We introduce Sim.DiffProc, an R package for symbolic and numerical computations on scalar and multivariate systems of stochastic differential equations (SDEs). It provides users with a wide range of tools to simulate, estimate, analyze, and visualize the dynamics of these systems in both forms, Ito and Stratonovich. One of Sim.DiffProc key features is to implement the Monte Carlo method for the iterative evaluation and approximation of an interesting quantity at a fixed time on SDEs with parallel computing, on multiple processors on a single machine or a cluster of computers, which is an important tool to improve capacity and speed-up calculations. We also provide an easy-to-use interface for symbolic calculation and numerical approximation of the first and central second-order moments of SDEs (i.e., mean, variance and covariance), by solving a system of ordinary differential equations, which yields insights into the dynamics of stochastic systems. The final result object of Monte Carlo and moment equations can be derived and presented in terms of LATEX math expressions and visualized in terms of LATEX tables.
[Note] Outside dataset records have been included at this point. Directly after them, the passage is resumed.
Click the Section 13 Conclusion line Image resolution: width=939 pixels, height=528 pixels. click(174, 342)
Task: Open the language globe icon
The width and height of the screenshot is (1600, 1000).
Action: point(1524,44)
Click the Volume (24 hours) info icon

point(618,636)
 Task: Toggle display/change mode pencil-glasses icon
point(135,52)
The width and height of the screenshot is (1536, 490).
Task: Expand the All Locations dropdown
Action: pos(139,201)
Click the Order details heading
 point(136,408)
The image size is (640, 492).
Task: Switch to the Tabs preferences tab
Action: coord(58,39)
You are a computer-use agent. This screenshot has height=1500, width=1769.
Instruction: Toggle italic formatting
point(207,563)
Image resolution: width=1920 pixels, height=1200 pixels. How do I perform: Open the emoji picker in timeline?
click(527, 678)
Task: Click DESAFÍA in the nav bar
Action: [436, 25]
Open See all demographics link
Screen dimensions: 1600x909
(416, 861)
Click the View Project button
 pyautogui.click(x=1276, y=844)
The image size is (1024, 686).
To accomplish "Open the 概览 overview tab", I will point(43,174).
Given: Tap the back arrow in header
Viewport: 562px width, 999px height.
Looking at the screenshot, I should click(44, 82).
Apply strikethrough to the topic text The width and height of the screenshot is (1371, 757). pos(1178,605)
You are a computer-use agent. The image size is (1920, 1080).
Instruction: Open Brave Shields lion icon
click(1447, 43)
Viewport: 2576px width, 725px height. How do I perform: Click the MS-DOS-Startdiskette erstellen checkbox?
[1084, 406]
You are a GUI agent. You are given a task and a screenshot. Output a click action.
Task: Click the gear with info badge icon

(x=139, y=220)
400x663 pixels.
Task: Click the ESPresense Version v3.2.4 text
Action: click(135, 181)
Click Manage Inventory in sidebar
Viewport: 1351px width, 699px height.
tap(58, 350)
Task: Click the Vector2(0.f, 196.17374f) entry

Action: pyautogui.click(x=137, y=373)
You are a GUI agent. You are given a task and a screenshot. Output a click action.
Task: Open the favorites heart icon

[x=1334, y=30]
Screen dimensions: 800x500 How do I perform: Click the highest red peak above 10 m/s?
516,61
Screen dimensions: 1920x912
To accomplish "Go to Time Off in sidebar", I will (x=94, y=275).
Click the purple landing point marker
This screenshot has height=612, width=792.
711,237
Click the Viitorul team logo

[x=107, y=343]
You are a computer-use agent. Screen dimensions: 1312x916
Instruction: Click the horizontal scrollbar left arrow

Furthermore, we illustrate various features of the package by proposing a general bivariate nonlinear dynamic system of Haken-Zwanzig, driven by additive, linear and nonlinear multiplicative noises. In addition, we consider the particular case of a scalar SDE driven by three independent Wiener processes. The Monte Carlo simulation thereof is obtained through a transformation to a system of three equations. We also study some important applications of SDEs in different fields.